◆ GIVEN INSTRUCTION ◆
Which of the lines below contain the word "Select"? Gather each one and copy it in full.

◆ INPUT MATERIAL ◆
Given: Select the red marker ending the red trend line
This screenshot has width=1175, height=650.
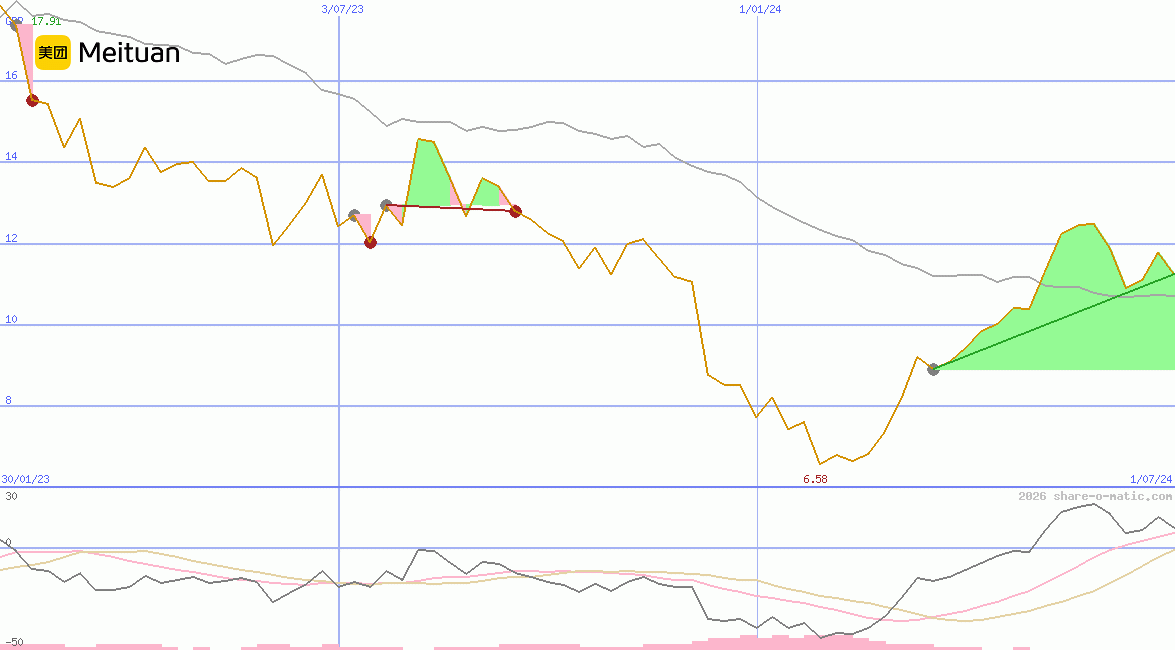Looking at the screenshot, I should pos(515,211).
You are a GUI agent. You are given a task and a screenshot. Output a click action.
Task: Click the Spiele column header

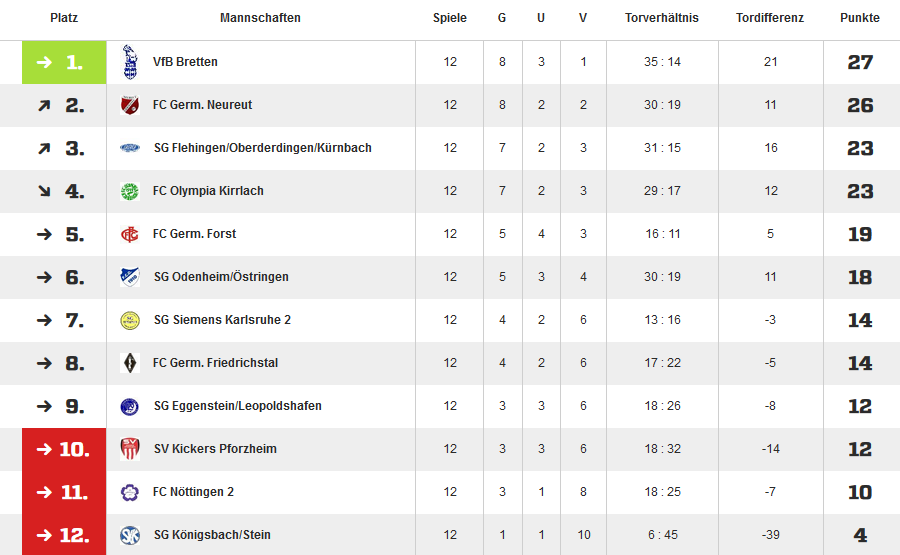[x=449, y=18]
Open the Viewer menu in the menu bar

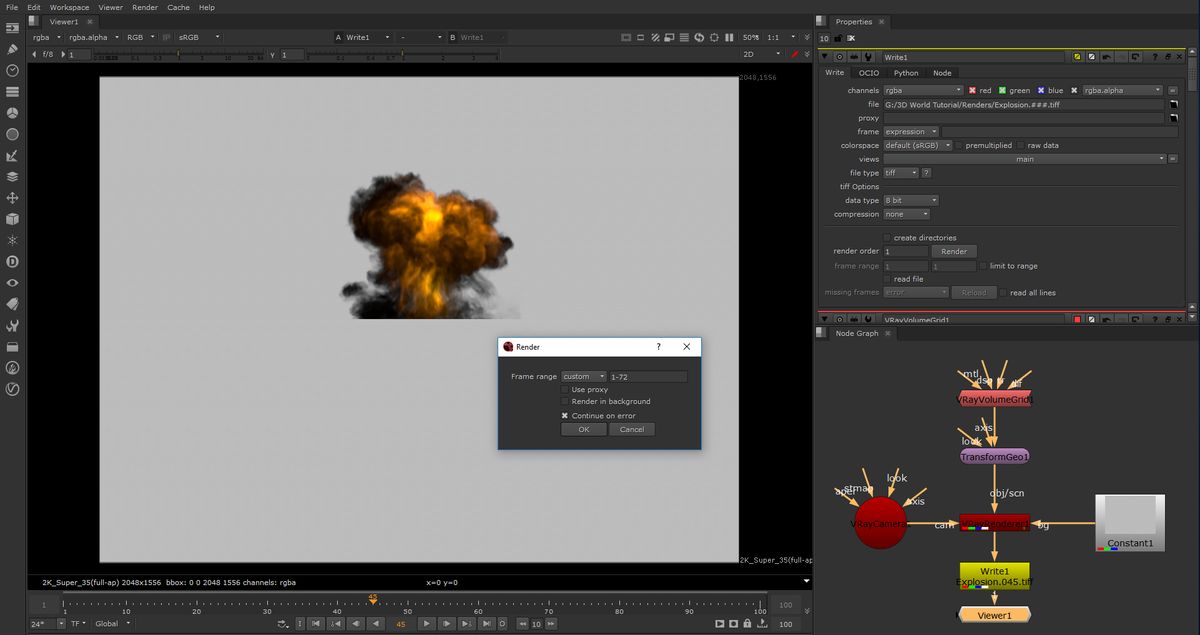coord(110,7)
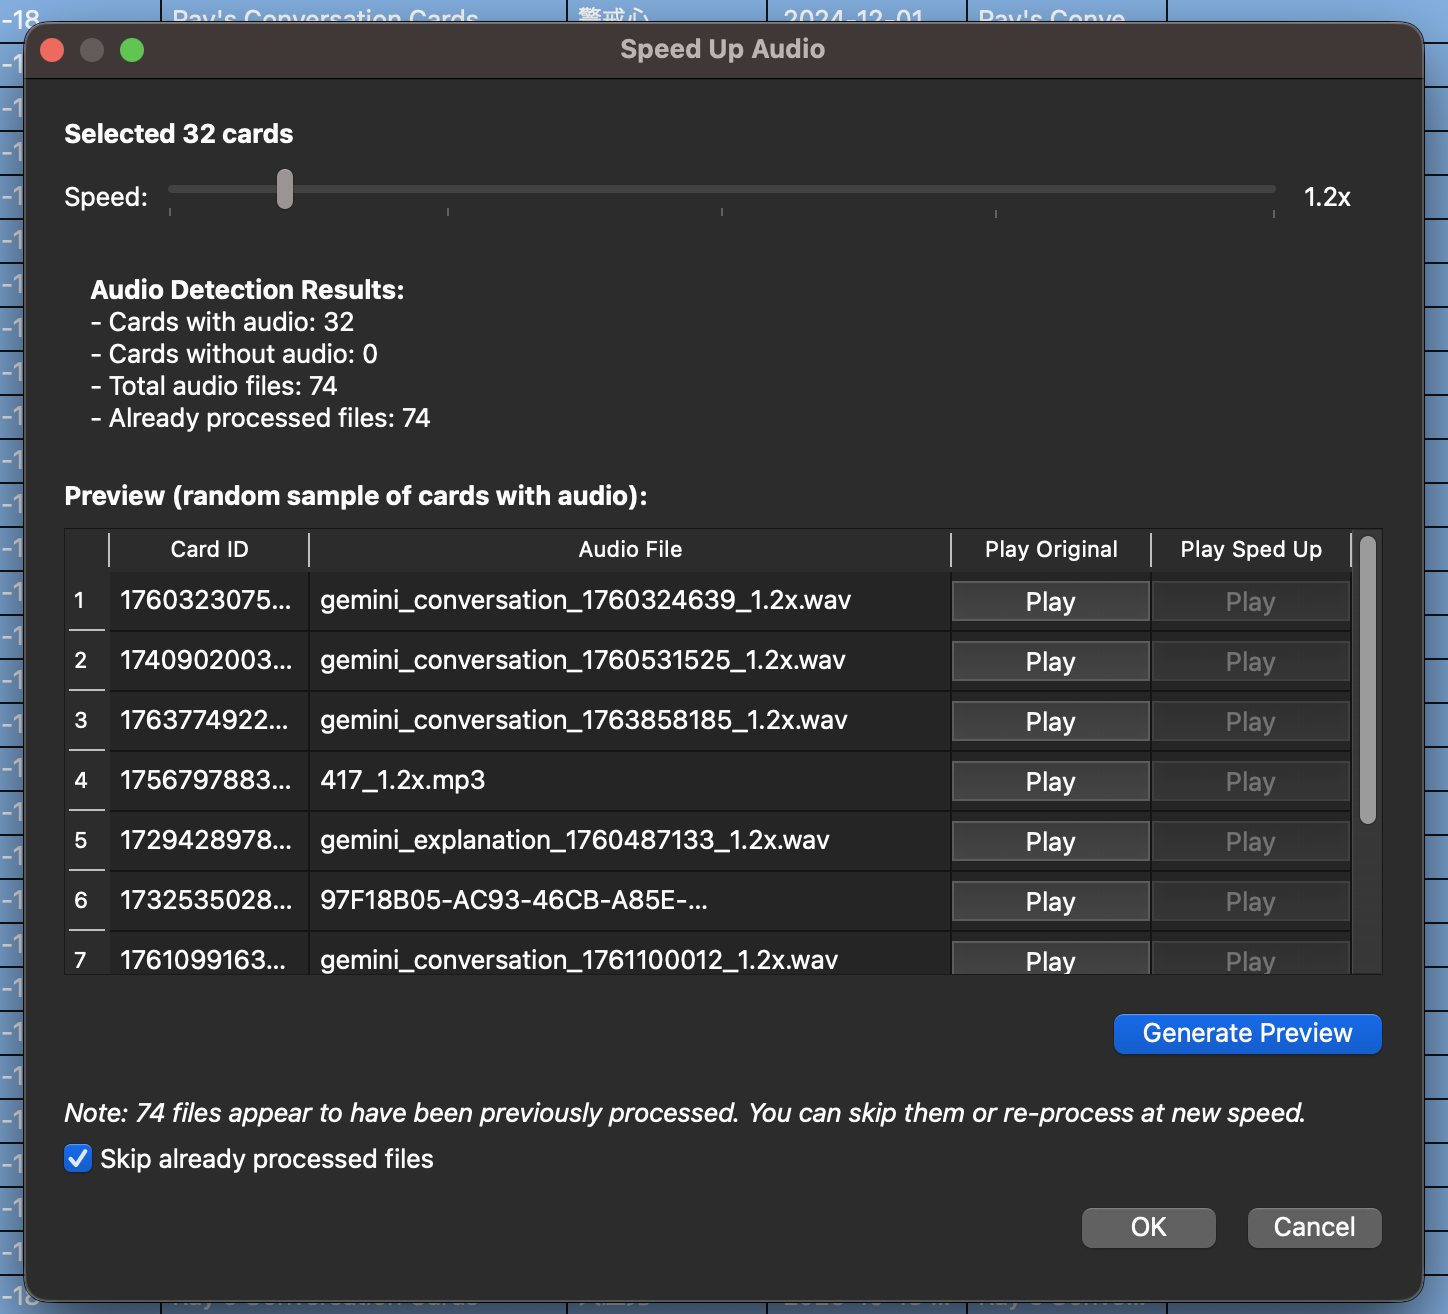
Task: Select the Card ID column header
Action: [x=208, y=549]
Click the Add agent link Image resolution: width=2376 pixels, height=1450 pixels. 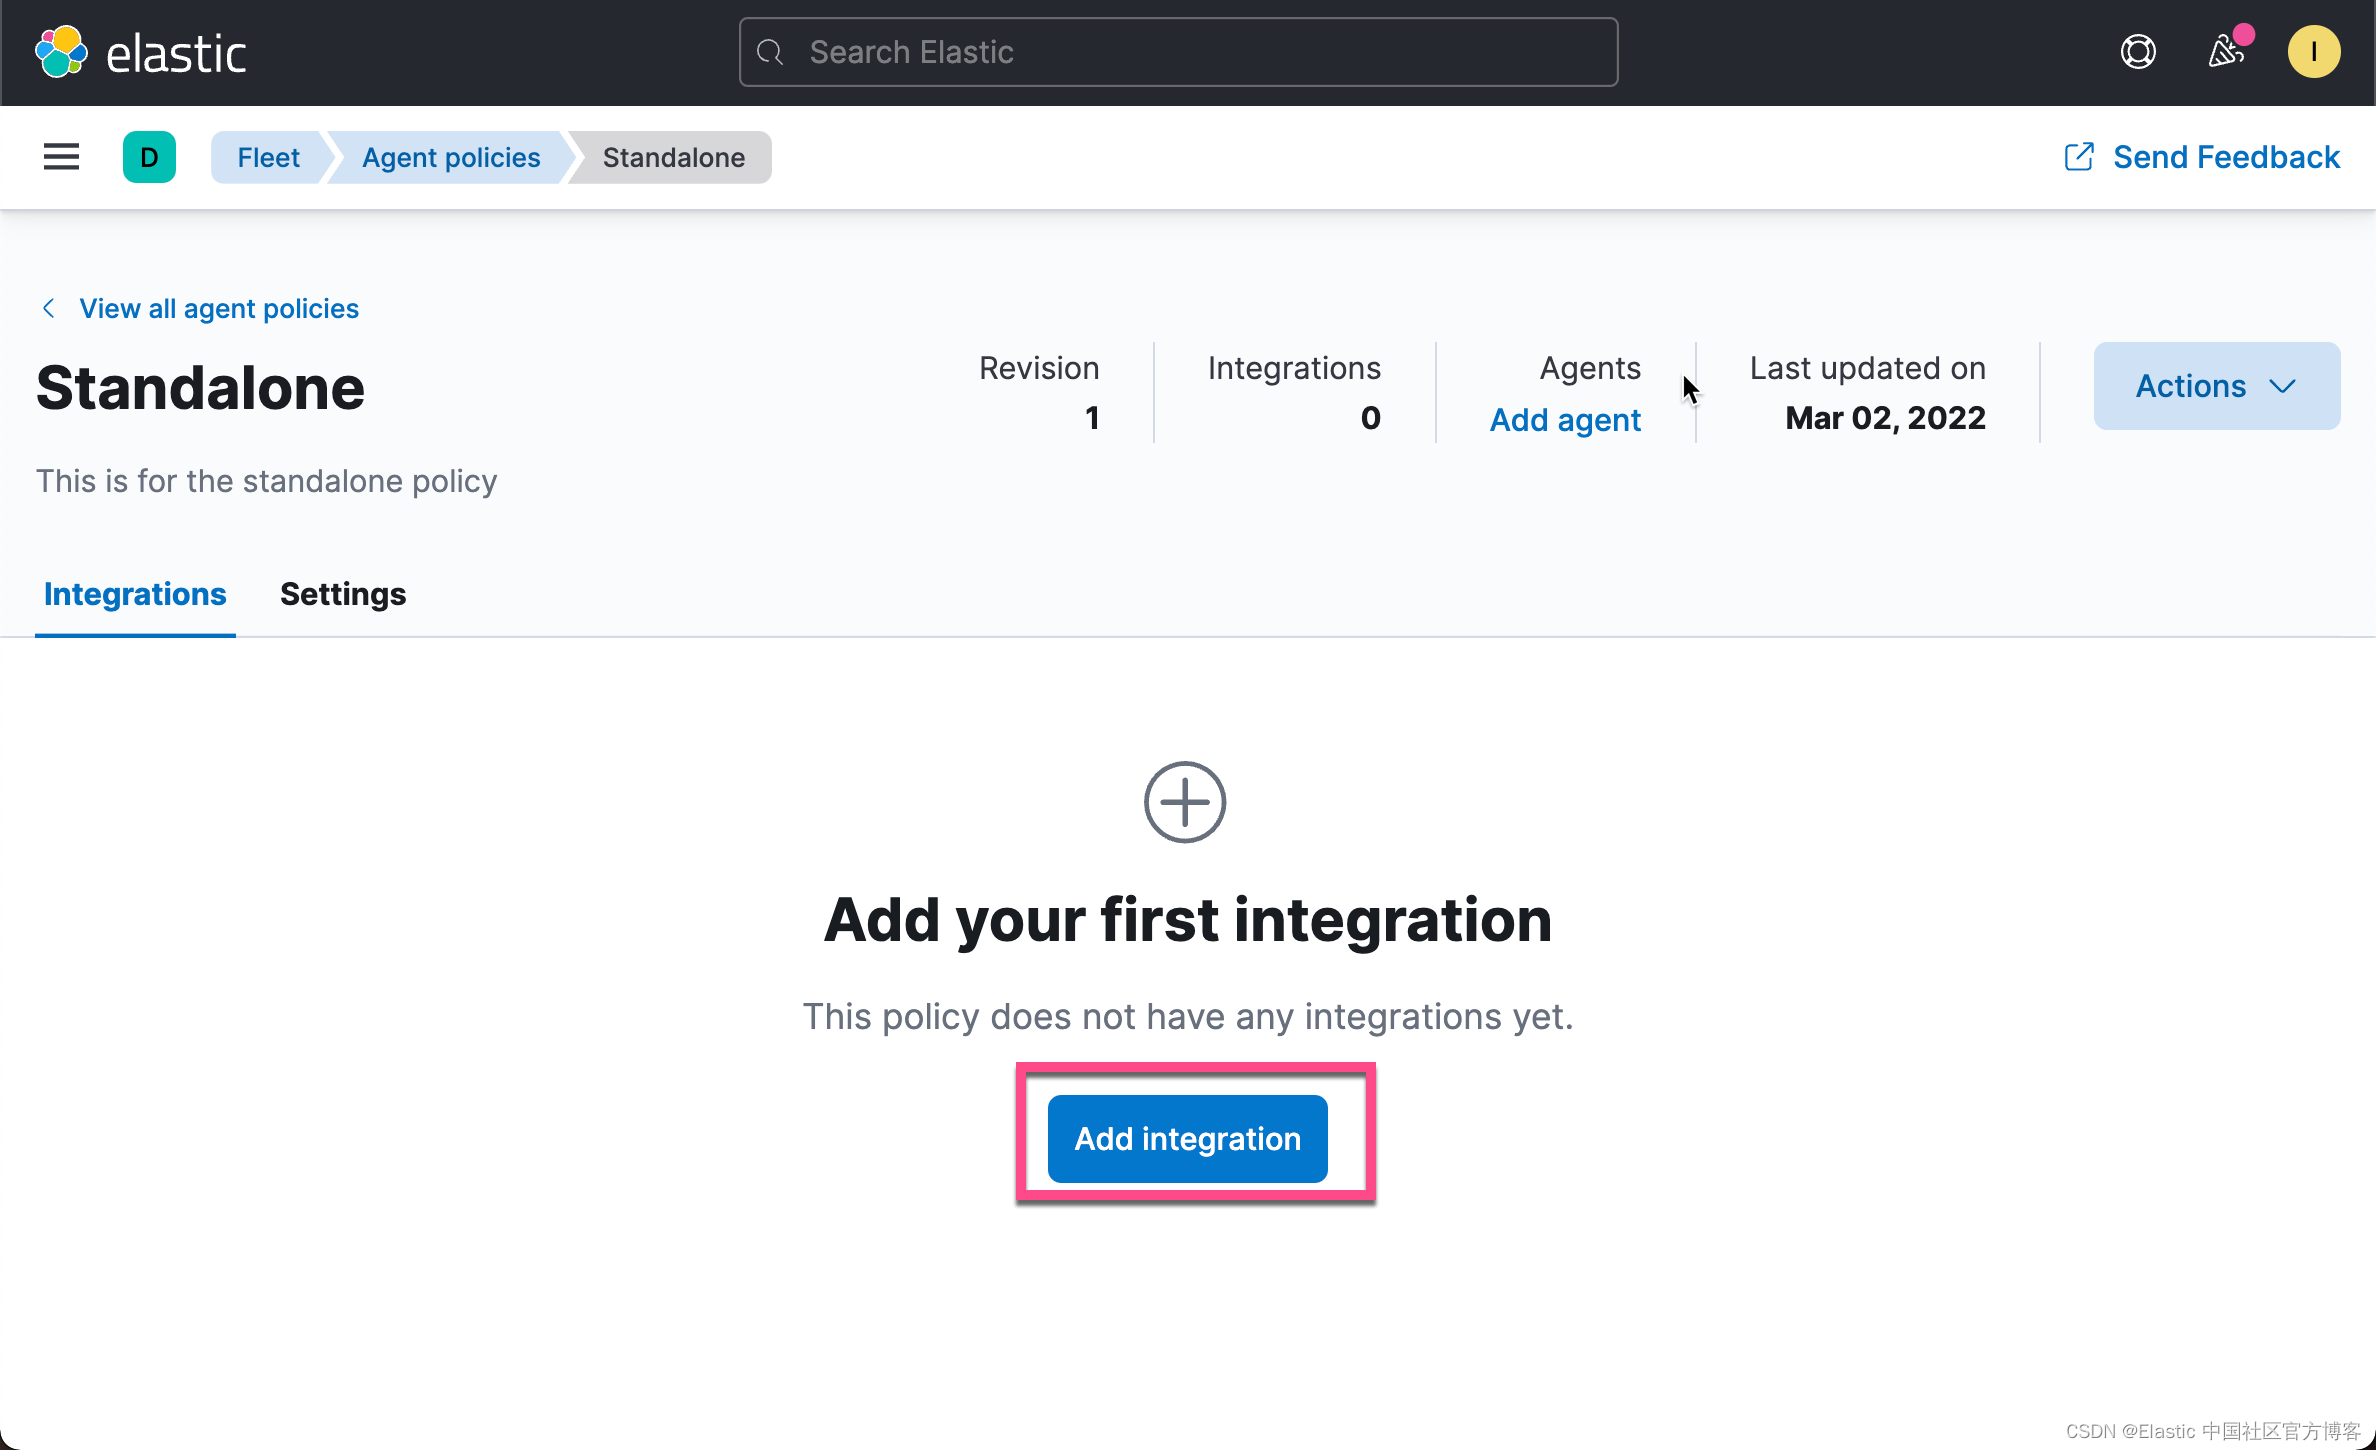tap(1564, 420)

◆ THE OUTPUT ◆
Given: Select the red marker ending the red trend line
Task: Select the Card ID column header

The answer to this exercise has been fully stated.